In the first part of this series, we discussed how to get started: setting up your timeframe, picking out your materials, and so on. (If you haven’t read it yet, please do so before you continue here!) In today’s installment, we’ll talk about how to study and make progress over the actual length of your study timeframe.

HOW Do I Learn?

This section addresses probably the single biggest mistake that people make when preparing for the GMAT.

At first, you’re going to concentrate more on what you need to learn / re-learn, but as you progress, you’re going to concentrate more on learning how to think. Yes, you need to know the formula for the area of a circle and how modifiers work and so on. You also need to know how to handle the different question types given on the GMAT.

But that’s only the start. Once you learn or re-learn a lot of that content, you will then need to move to the next level, which is what this test is really testing: how to think your way through any given problem, making the best possible decisions for each given situation. (Read that article I just linked.)

“Light bulb” Moments

You learn how to do this by analyzing the way these problems are put together by the test writers. You’ll actually learn to recognize what the test writers are trying to obscure, because you’ll have seen something like it before and you’ll have taken the time to think through it when the clock isn’t ticking.

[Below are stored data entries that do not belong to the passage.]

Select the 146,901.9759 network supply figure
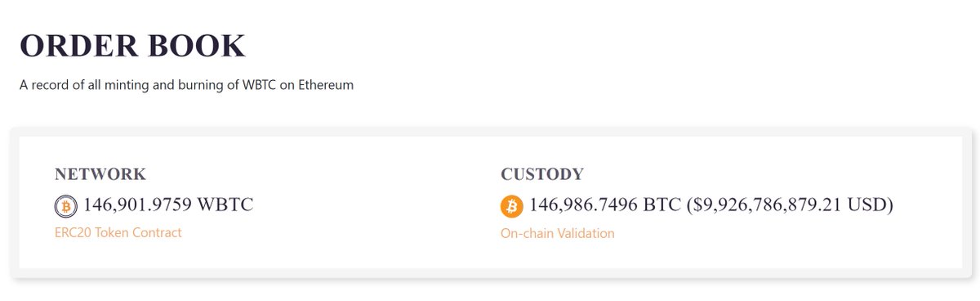 (x=136, y=204)
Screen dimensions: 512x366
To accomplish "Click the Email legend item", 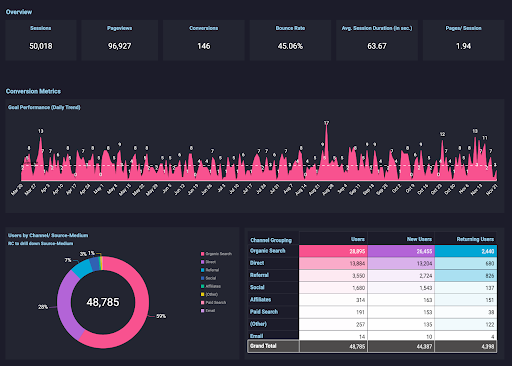I will click(x=208, y=311).
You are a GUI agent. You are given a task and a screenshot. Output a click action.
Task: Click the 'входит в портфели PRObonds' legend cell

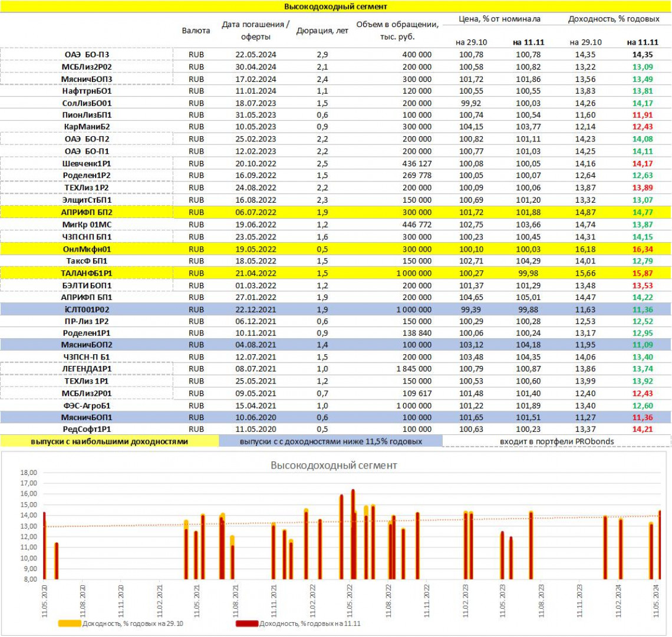[556, 441]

Think about that the last time you were reading a new question and a “light bulb” went off in your head because you knew what to do. That was recognition! The more parts of new problems you can recognize, the better you’ll do on this test. Those of us who score in the 99th percentile don’t do so because we have some magic ability to figure everything out in three seconds. Rather, we’ve taught ourselves to recognize various bits of GMAT language, so that we have a huge advantage on most new questions.

Your goal is to learn to recognize as much as you can, so that you have as many “light bulb” moments as possible on test day.

Analyzing Problems

When doing GMAT-format problems, be aware that roughly 80% of your learning comes after you have finished doing the problem. Your goal here is not to do a million questions—your goal is to do a much more modest number of questions and really analyze them to death. Here’s how to review GMAT practice problems. You can find additional articles illustrating this process here, in the How To Study section.

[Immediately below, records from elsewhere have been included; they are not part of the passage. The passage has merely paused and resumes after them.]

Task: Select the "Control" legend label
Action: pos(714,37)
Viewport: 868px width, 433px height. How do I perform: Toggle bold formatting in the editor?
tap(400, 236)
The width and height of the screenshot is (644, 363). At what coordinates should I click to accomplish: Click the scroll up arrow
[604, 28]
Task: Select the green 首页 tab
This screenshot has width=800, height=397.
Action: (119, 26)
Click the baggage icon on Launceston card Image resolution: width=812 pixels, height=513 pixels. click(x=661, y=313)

I’ll repeat: you do not need to do every last OG problem out there. You do, however, need to learn something from each and every problem that you do—ideally multiple things. Otherwise, you are literally wasting your time!

The Plan

Okay, so you know your goal score, you know your strengths and weaknesses, and you’ve gathered your materials. You also know how to study: content / memorization, yes, but also a focus on how to think through problems. It’s time to develop your specific plan.

If you are taking a course, follow the syllabus. If you’re working with a tutor, figure out the plan with your tutor.

Otherwise, pick a time frame (generally two to three weeks) and decide what weaknesses you want to improve in that timeframe. In general, start with your biggest weaknesses in areas that are frequently tested on the GMAT. If you’re not sure which areas are most frequently tested, look on the forums. (I’m not listing them here because they can change over time.)

Get a calendar and block off one to two hours each day (okay, you can have one day off each week :-)). You don’t have to do your study all at once; you might do half an hour at lunch and another hour after work. Also, you’ll probably have some days on which you can study only 30 minutes or even 15. That’s fine—start off planning for 1-2 hours each day, but it’s okay if a few days “slip.” You may then have other days on which you study 3 or 4 hours; that’s fine as well, as long as you don’t study for more than about 2 hours in one sitting. (Why? Read this.)

In your journal, write down what your focus will be for each of the first six study days (one week). The first 5 sessions might, for example, consist of reading various chapters in various books and doing practice problems associated with those chapters. Estimate how much time you think it will take but be flexible; some study will go faster and some will take you longer than you expect.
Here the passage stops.